RETROSPECTIVA TEATRAL 2019 : SOB BRAVO ENFRENTAMENTO PARA TEMPOS NEBULOSOS

CÁLCULO ILÓGICO / Foto - Bia Chaves

Como se não bastassem os inúmeros cortes de financiamento público e novas regras nos incentivos  oficiais, quase inviabilizando de vez a produção de espetáculos, uma onda de irrestrito retrocesso censório, guiada por um doutrinário político obscurantista, colocou em estado de atenção não só a classe teatral mas todo o universo cultural brasileiro.

PARTE I  – SEIS PERSONAGENS EM BUSCA DE UM ATOR

Tornadas raras as montagens mais exigentes aumentou, por sua vez, o número de monólogos. Ocasionados pela precariedade de recursos financeiros e sob o risco da dependência de textos mais originais e performances mais sólidas, afastando cada vez mais o público desta forma de representação dramatúrgica.

Se de um lado houve uma perceptível rejeição, por outro acabou surpreendendo com algumas das melhores criações de toda temporada teatral carioca. Através de propostas incisivas não só por sua abordagem temática como por sua formatação no uso  de soluções cênicas.

Desde a autoficção do dramaturgo uruguaio, Sergio Blanco - A Ira de Narciso, convergindo em carismático aporte sensorial, no embate psicológico e na instigante corporeidade alcançada pela representação de Gilberto Gawronski, sob direção conceptiva de Yara de Novaes.

Ou de Todas As Coisas Maravilhosas, na dúplice textualidade dos ingleses Duncan Macmillan/Joe Donahue, para um teatro empático que se expande em cena e conquista, com as delicadas nuances de seus pequenos mistérios, a adesiva cumplicidade do público, através de potencial interprete (Kiko Mascarenhas) e competente direção  (Fernando Philbert).

E é este ultimo que comanda a perspicaz releitura de Diário do Farol, a partir de João Ubaldo Ribeiro, com um luminoso Thelmo Fernandes no disfarce de feroz manipulador de emoções odiosas que exteriorizam os mais baixos instintos da condição humana. Sob o signo da maldade e das sórdidas injunções políticas de anos sombrios de regime militar, dando um recado de alerta ao Brasil de hoje.
:::::
DESCRIÇÃO DA TAREFA -
Transcreva o trecho da retrospectiva teatral de 2019 começando em "Desde a autoficção" e seguindo até "direção  (Fernando Philbert).", inclusive. O material não é necessário para esta tarefa.

Registros para localizar itens descritos:
:::::
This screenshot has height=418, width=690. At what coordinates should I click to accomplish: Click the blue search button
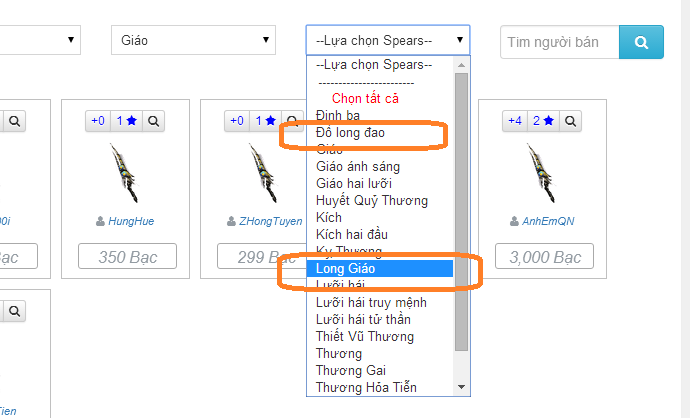642,42
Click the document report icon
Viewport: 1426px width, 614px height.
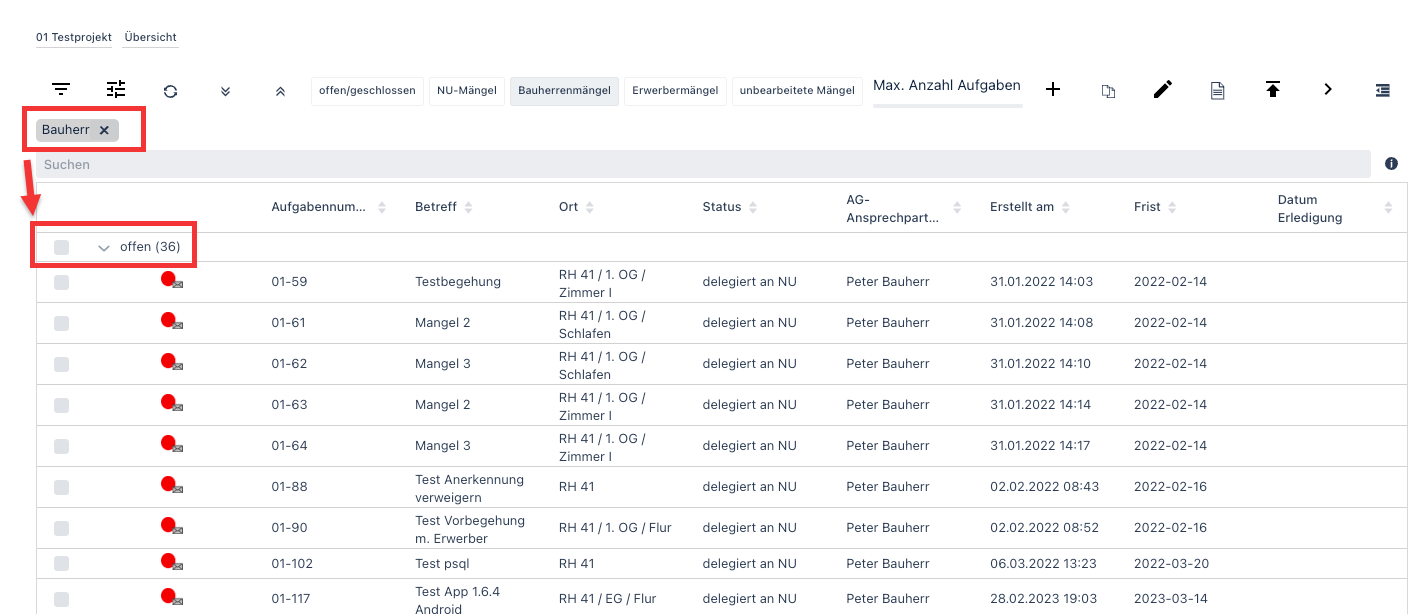1217,91
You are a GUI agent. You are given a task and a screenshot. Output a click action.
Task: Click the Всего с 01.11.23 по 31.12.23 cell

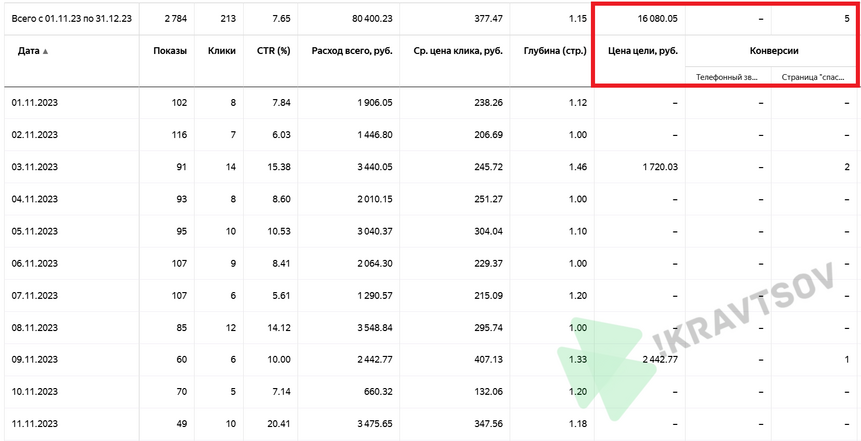point(72,18)
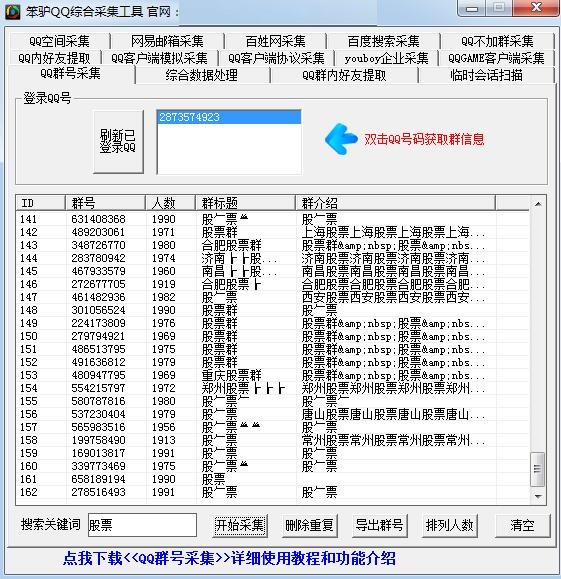
Task: Select row 153 重庆股票群
Action: [273, 375]
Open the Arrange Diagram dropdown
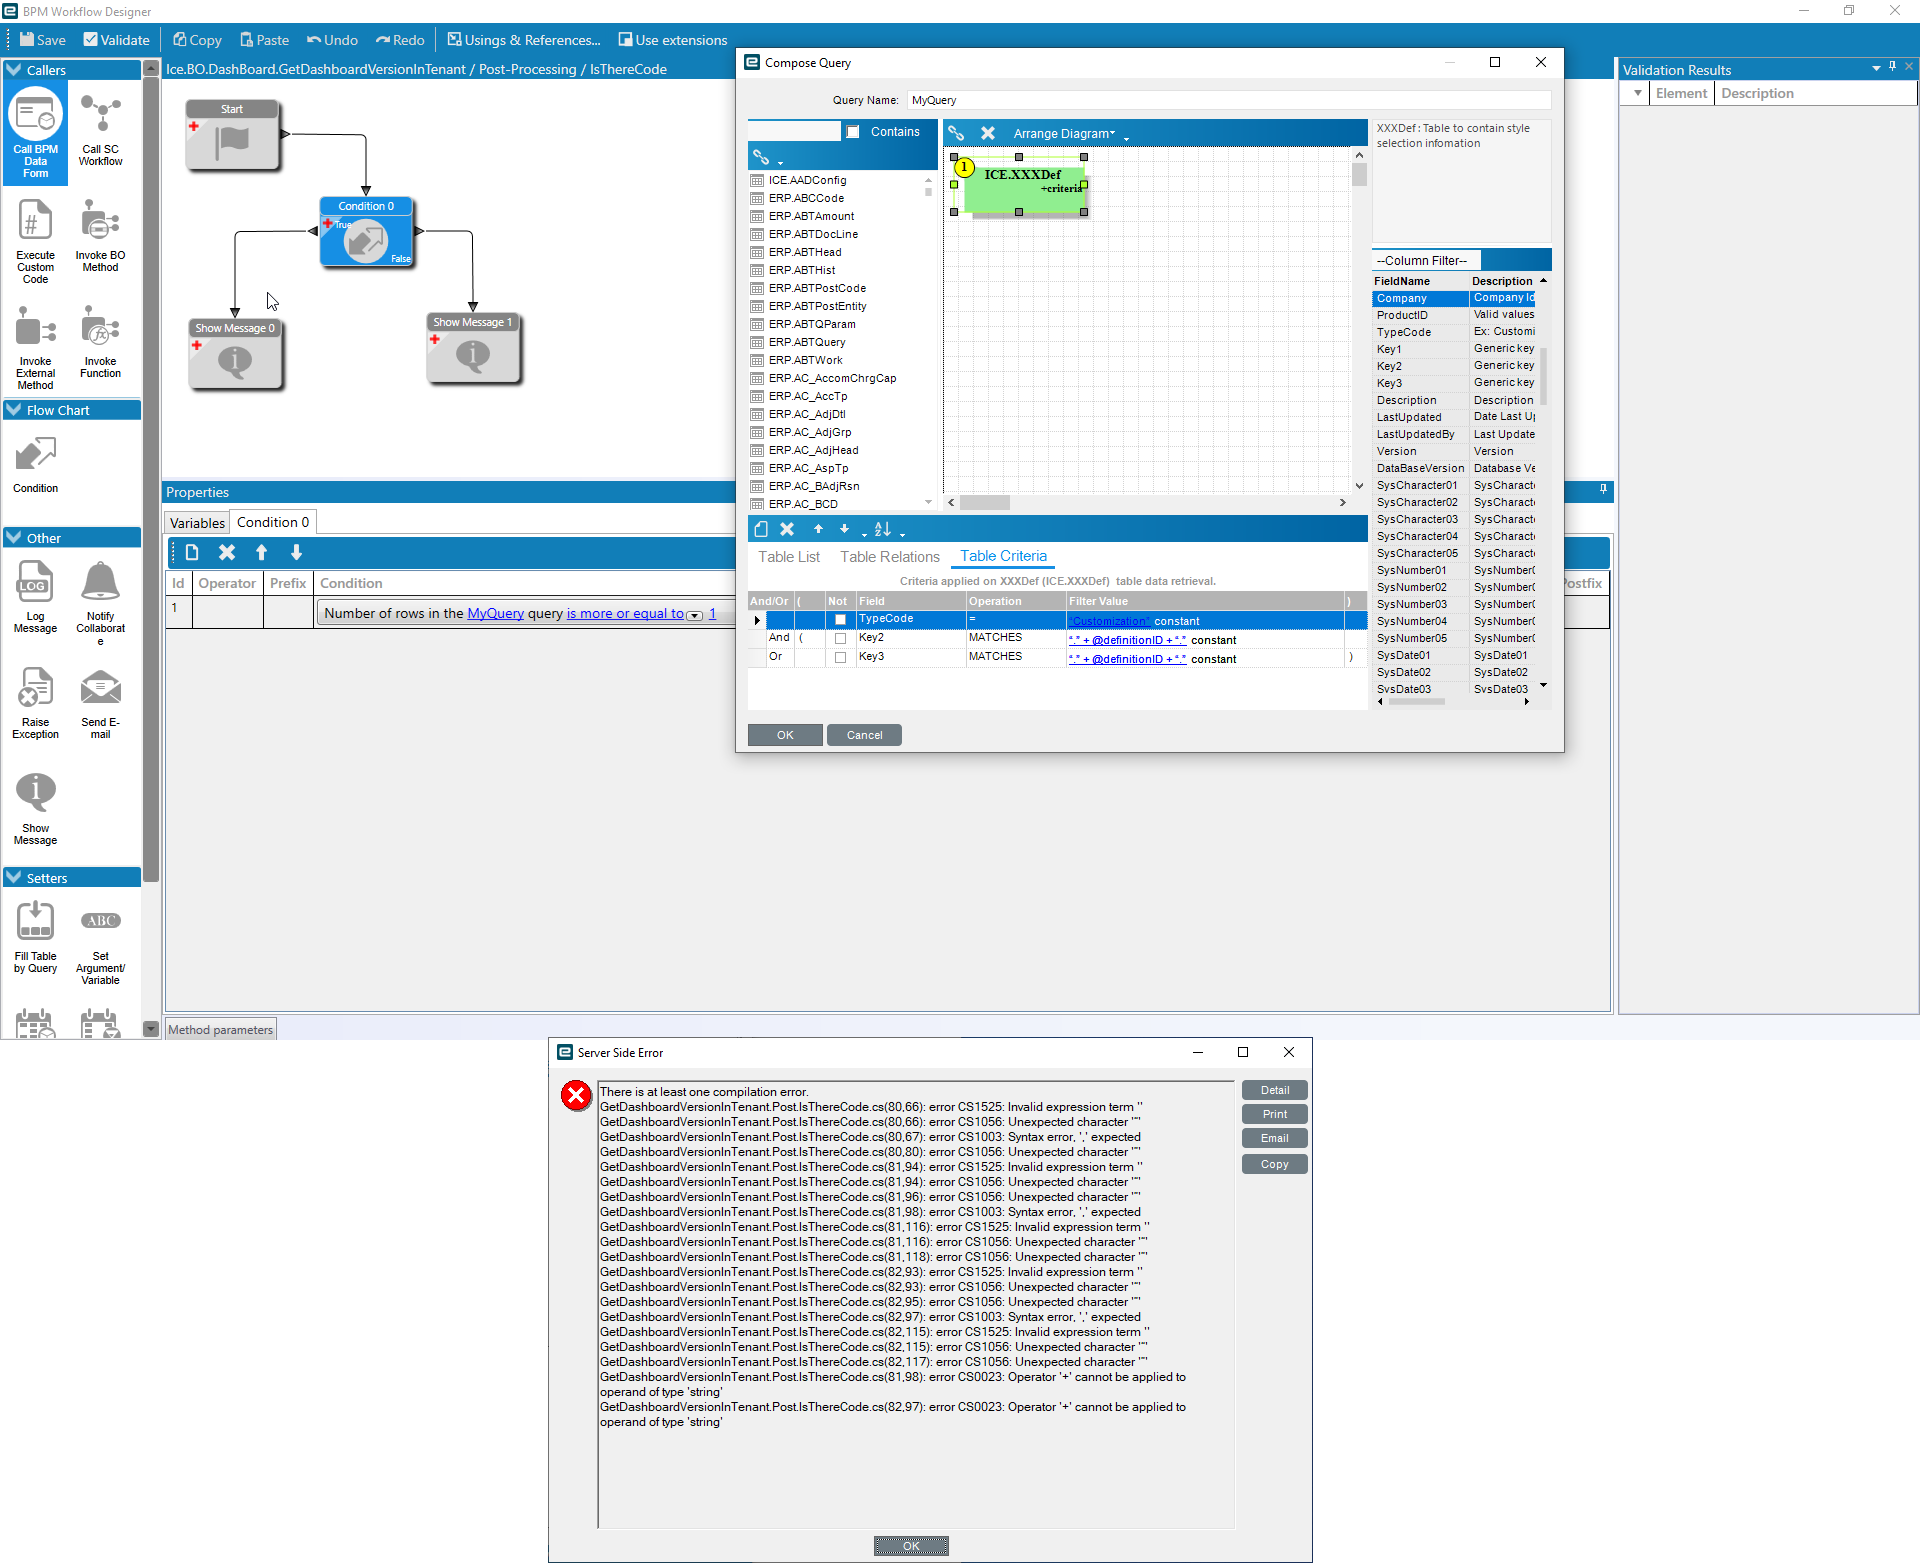Image resolution: width=1920 pixels, height=1563 pixels. 1064,133

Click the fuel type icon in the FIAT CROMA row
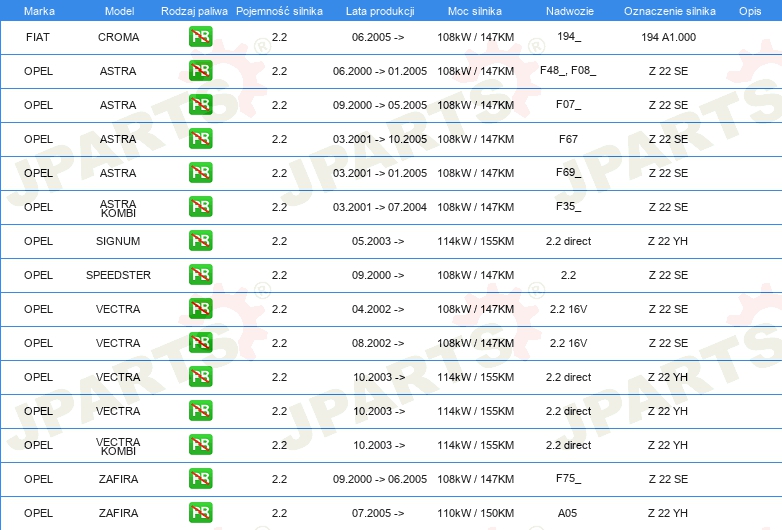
:::::
RESPOSTA AO EXERCÍCIO -
Desde a autoficção do dramaturgo uruguaio, Sergio Blanco - A Ira de Narciso, convergindo em carismático aporte sensorial, no embate psicológico e na instigante corporeidade alcançada pela representação de Gilberto Gawronski, sob direção conceptiva de Yara de Novaes.

Ou de Todas As Coisas Maravilhosas, na dúplice textualidade dos ingleses Duncan Macmillan/Joe Donahue, para um teatro empático que se expande em cena e conquista, com as delicadas nuances de seus pequenos mistérios, a adesiva cumplicidade do público, através de potencial interprete (Kiko Mascarenhas) e competente direção  (Fernando Philbert).